LANCIANO - In luoghi in cui la ‘ndrangheta è parte della realtà tra i cognomi, le storie di boss e le famiglie di mafia, raccontare Rosarno e la sua generazione è un compito che va oltre il dovere di cronaca, ma si aggrappa alla volontà di salvare da un “peso” i ragazzi che fanno parte dell’intera società.
È questo quello che ieri Serena Uccello, giornalista del Sole 24ore ha raccontato ai tanti presenti nel Palazzo degli Studi per l’iniziativa promossa dall’Associazione Maria Luisa Brasile Onlus, parlando così del suo viaggio in Calabria, tra i ragazzi di un liceo figli di famiglie della ‘ndrangheta, le storie di donne madri e collaboratrici di giustizia, e donne delle istituzioni, simbolo del coraggio.

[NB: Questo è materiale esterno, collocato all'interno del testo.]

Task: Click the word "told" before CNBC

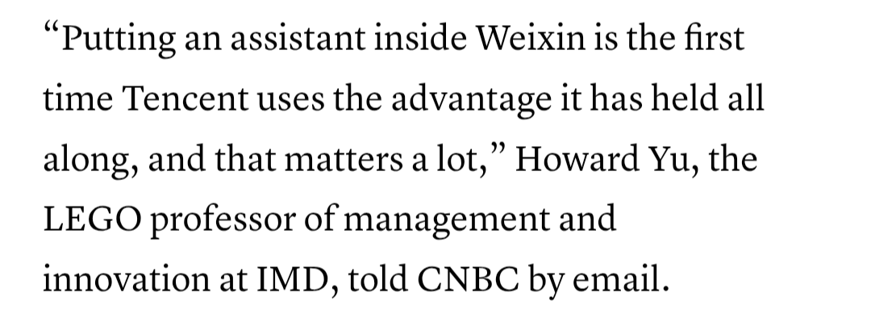Action: click(x=378, y=278)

L’associazione che si occupa di educazione e crescita sociale, ha scelto il libro della giornalista per parlare del valore della scuola come strumento di emancipazione e affermazione individuale, prendendo spunto dalle storie dei ragazzi della generazione di Rosarno che, nonostante fossero figli di pentiti, figli di mafiosi al 41bis, o figli di boss assassinati, trovano proprio nella scuola il luogo in cui emergere come singoli per il loro nome e non per il cognome, e dove comprendere il valore della legalità per rompere il legame con il peso della storia che portano dietro.

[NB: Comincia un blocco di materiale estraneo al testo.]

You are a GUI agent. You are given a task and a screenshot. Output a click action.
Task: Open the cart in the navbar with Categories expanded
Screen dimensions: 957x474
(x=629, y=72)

Un’iniziativa che si aggiunge alle recenti attività dell’associazione in ambito scolastico, ma anche dibattito che ha coinvolto i partecipanti, da Rosarno e in ogni luogo, per interrogarsi e comprendere come si possano abbattere delle barriere culturali e sociali ed operare affinchè si possa costruire una società in cui qualsiasi differenza possa essere annullata, sulla base dei valori di cui si fanno portavoce le istituzioni.